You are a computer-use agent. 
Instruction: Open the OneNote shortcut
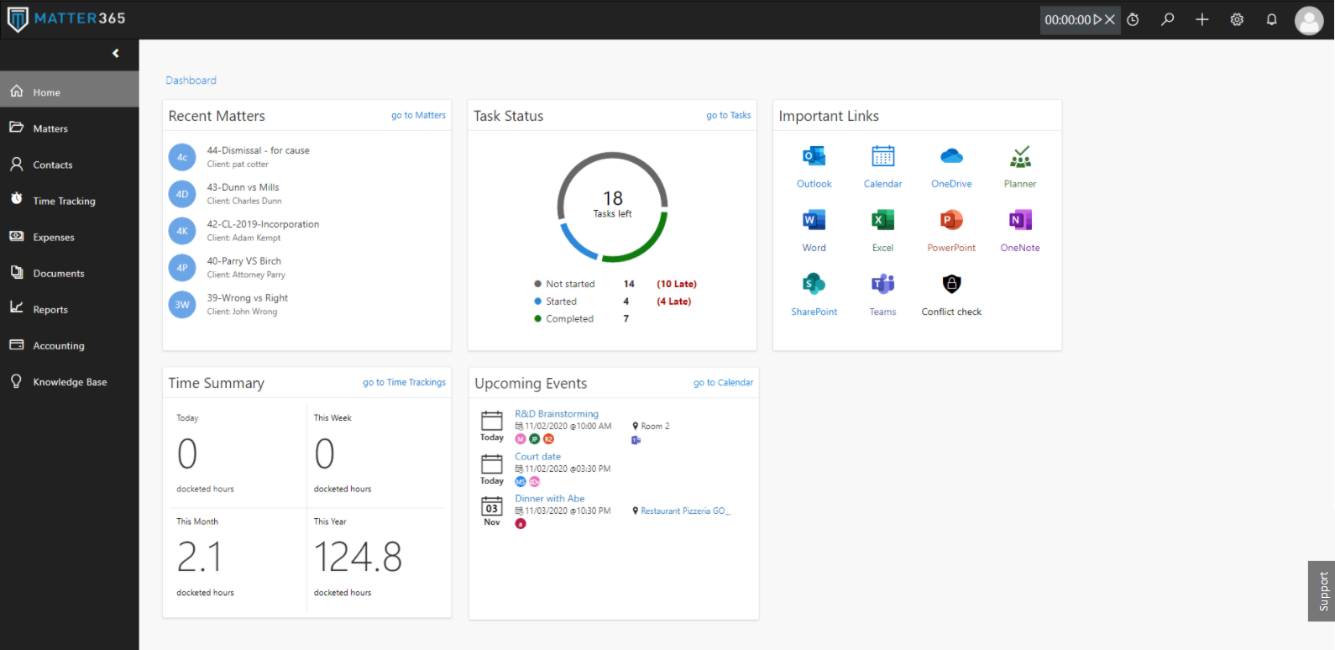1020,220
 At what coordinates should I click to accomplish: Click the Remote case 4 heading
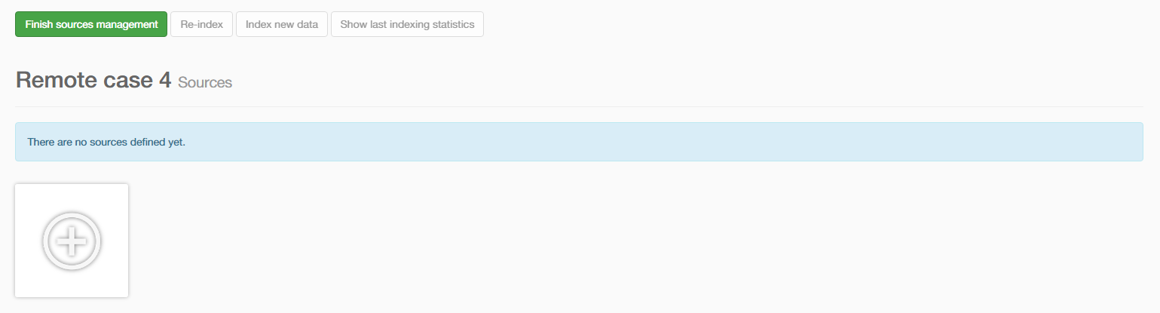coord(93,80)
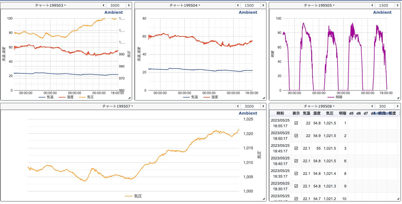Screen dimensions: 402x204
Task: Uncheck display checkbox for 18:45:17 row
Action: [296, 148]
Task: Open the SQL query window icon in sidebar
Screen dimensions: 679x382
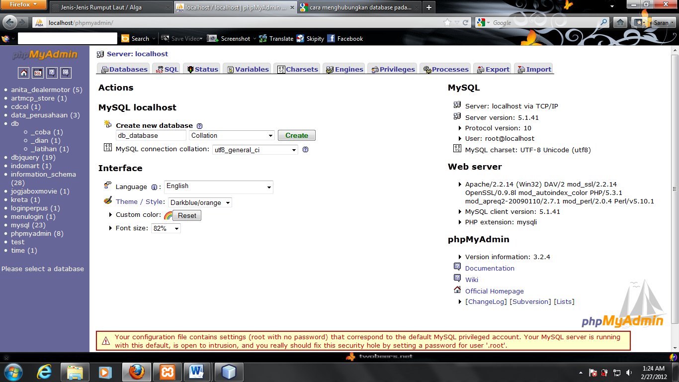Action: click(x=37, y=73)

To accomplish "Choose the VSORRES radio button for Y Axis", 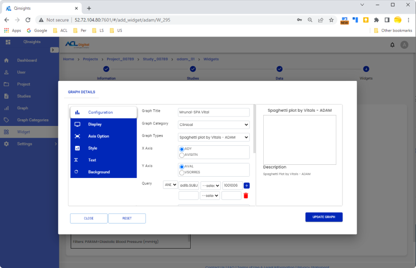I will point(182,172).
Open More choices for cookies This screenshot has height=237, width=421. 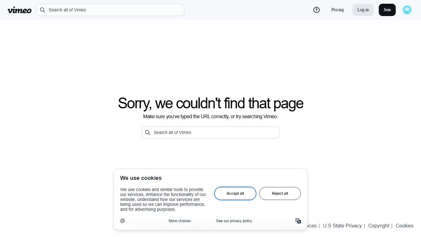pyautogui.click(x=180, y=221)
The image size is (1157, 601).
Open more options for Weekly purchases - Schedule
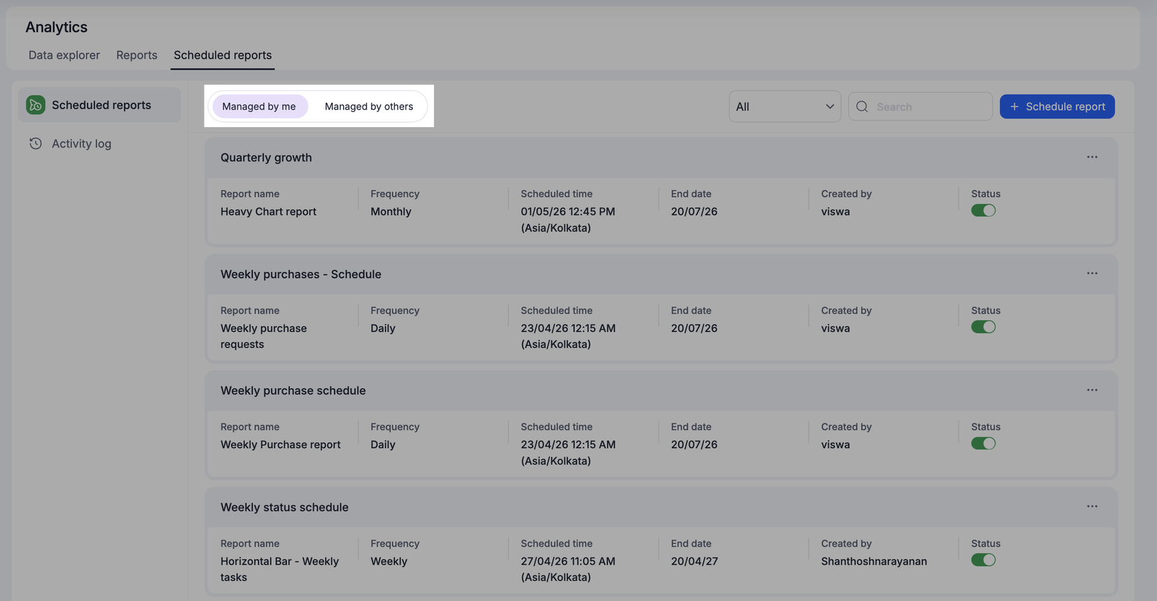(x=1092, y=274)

Exercise description ▸ Please reproduce exactly, and nothing more, the lines from the one containing "The image size is (1157, 601)." through the last line of the entries, both included; pictures stay out.

Output ▸
The image size is (1157, 601).
Open more options for Weekly purchases - Schedule
(x=1092, y=274)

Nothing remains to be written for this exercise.